The community-driven approach to sanitation in Pakistan originated with the world-famous Orangi Pilot Project (known as OPP) in Karachi, led by the renowned Dr. Akhtar Hameed Khan. The Lodhran Pilot Project, which began in 1999, was modeled on the OPP. According to the UNDP study titled Accelerating the Pace of Development: A Case Study of the Lodhran Pilot Project (2002) the essence of the OPP model and of the Lodhran Pilot Project (Punjab) was to separate responsibility for urban sanitation infrastructure into two ‘domains’: with large scale infrastructural inputs remaining the responsibility of Government and small scale, local inputs being taken care of by local people who were organised into committees that managed mohalla (street and locality) inputs. The LPP was implemented in partnership with local Government (p.19) and drew on the skills and dedication of Social Organisers, Activists and local committees, whose members understood the principles of the Project. The report notes how local skepticism about the LPP was addressed and how opponents were persuaded that the Project would be beneficial. As noted in the same report, what was then NRSP’s Rural Sanitation Cell collaborated with the LPP in implementing sewage systems in 13 villages surrounding Lodhran (p. 17). The Case Study makes the point that although the LPP has been successful, it made no effort to include women, which was a serious oversight. It also identifies the numerous technical and social innovations that the Lodhran pilot project brought about.
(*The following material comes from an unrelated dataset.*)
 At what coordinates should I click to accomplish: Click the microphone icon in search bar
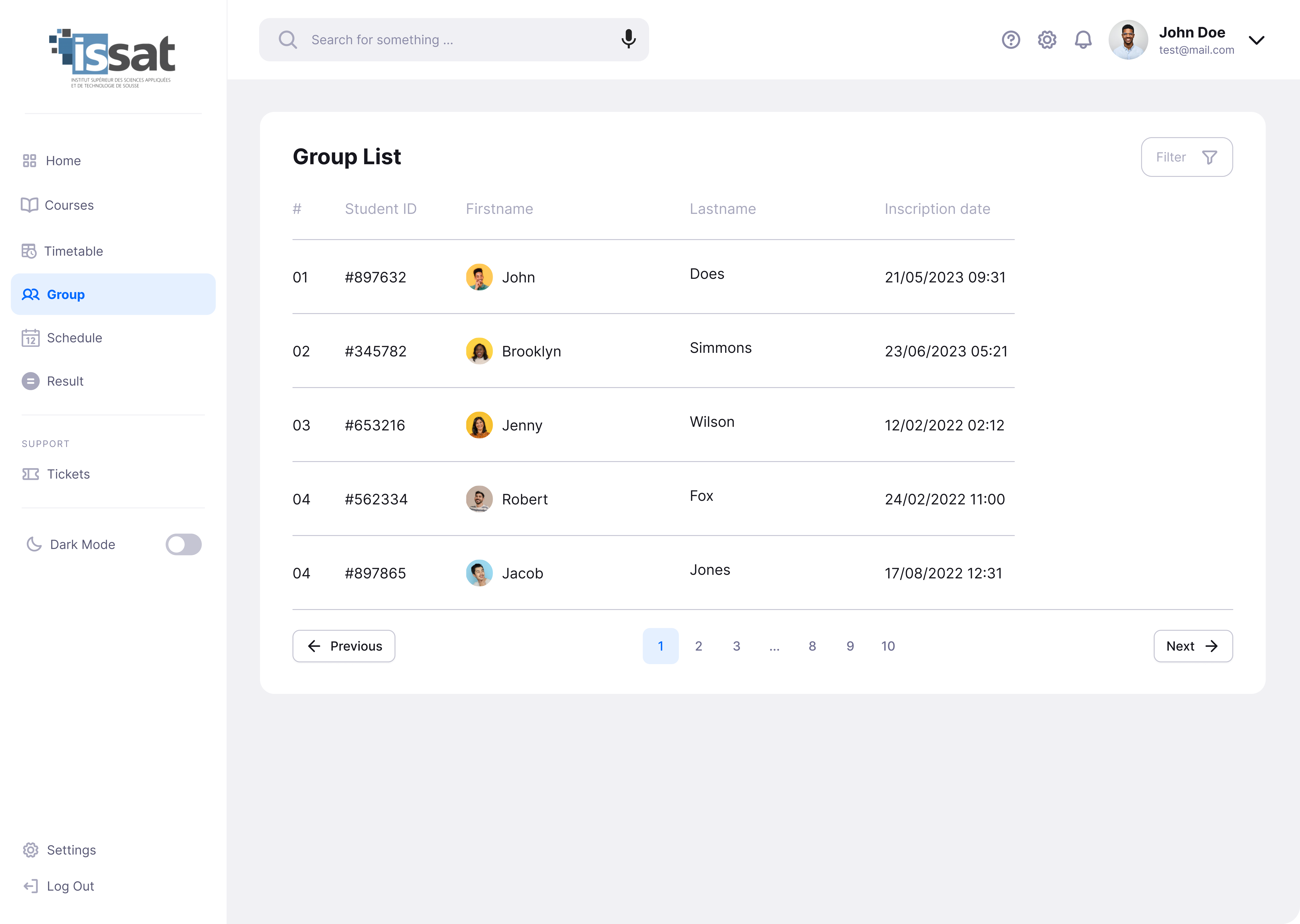[628, 39]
NRSP has utilised similar methods in its efforts to bring affordable sanitation infrastructure to villages in many parts of its programme area. An early initiative was NRSP’s partnership with the Punjab Public Health and Engineering Department (1999). The Review of this initiative, by the Multi-Donor Support Unit for the Social Action Programme Project (SAPP), began by stating that it was initiated to address several issues: “the coverage of Rural Water Supply and Sanitation was very low, the quality of water did not meet minimum standards, and hundreds of systems built by the [PHED] in most of the provinces were inoperative”(p.1). The report concluded, inter alia, that more community involvement was needed at every stage, from planning to post-construction maintenance, if the situation was to improve.
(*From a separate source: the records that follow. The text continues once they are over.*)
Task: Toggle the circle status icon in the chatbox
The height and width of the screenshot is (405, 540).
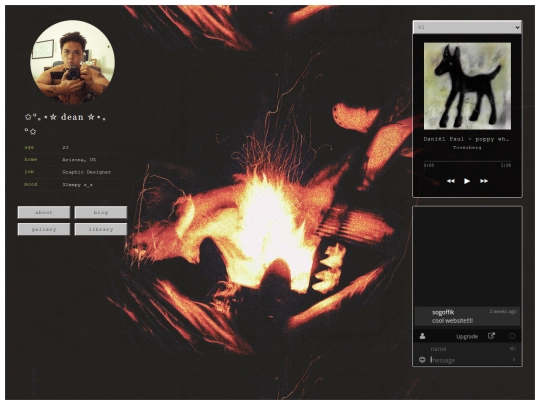Action: click(512, 336)
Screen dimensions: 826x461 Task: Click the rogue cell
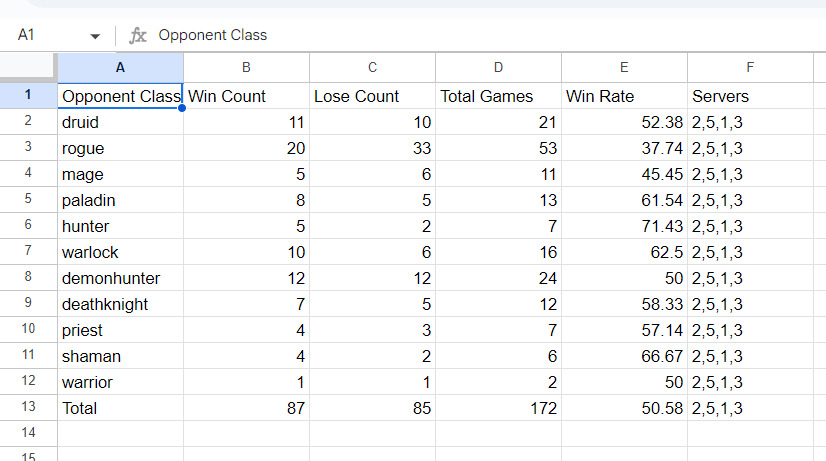[120, 148]
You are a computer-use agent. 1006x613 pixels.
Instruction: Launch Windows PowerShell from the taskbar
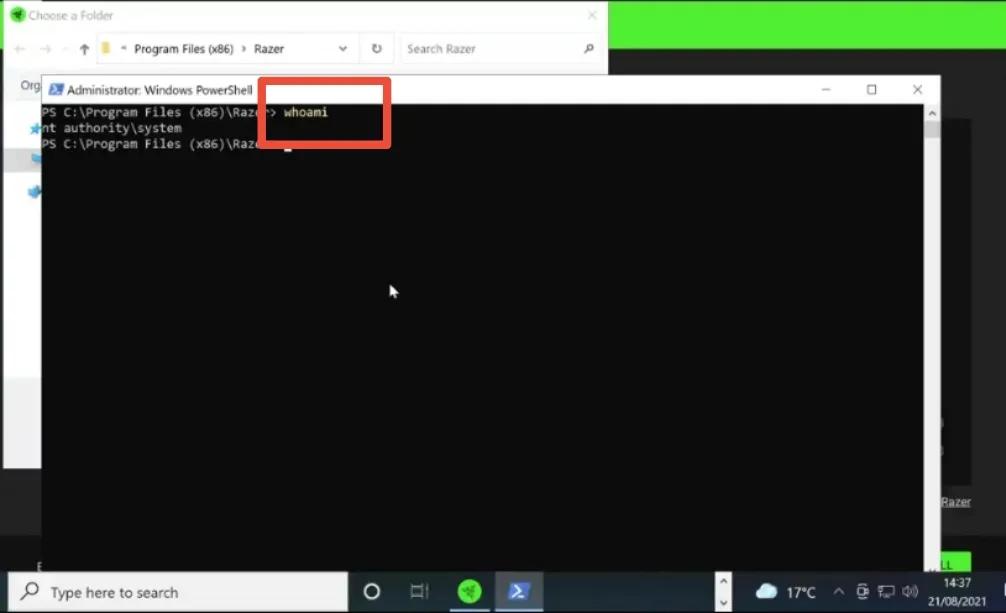(x=519, y=590)
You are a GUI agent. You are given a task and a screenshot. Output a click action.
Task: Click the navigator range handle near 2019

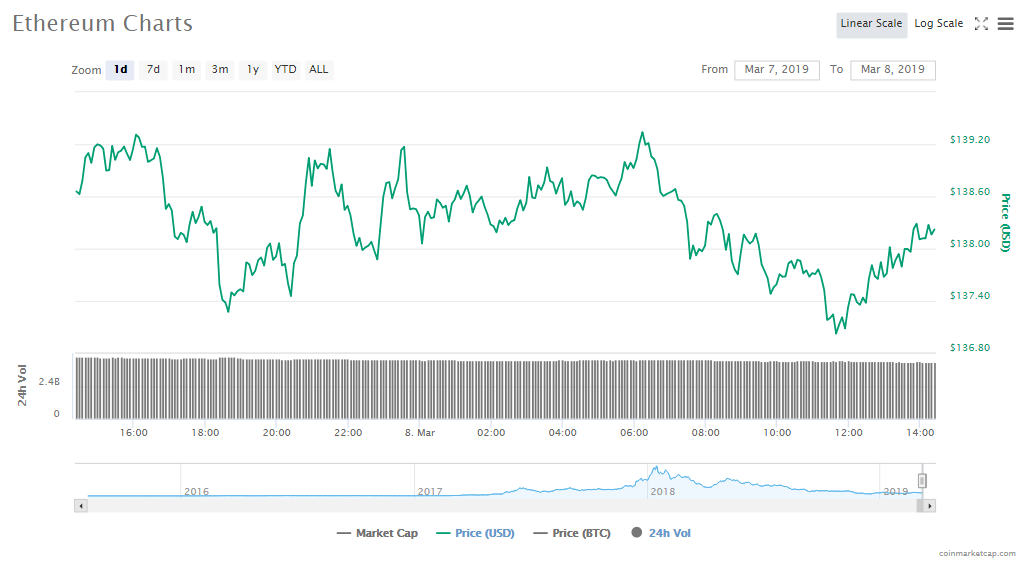[922, 481]
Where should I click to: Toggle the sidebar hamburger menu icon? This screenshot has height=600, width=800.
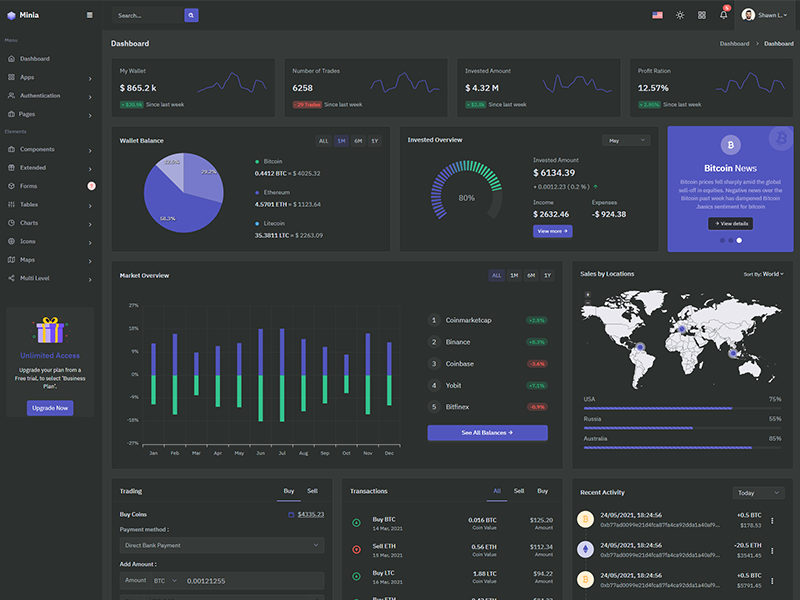coord(88,15)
It was in this project that the practices of partnerships with what were called Non-Formal Institutions (NFIs) i.e. non-governmental organisations – and the principles of Social Mobilisation were integrated into the system of community-driven rural sanitation infrastructure in Pakistan. NRSP was the major implementing partner. The Pakistan Health Education Department was responsible for all technical inputs and NRSP for the community-level organisations: principally forming Water Users’ Committees and encouraging local participation through them.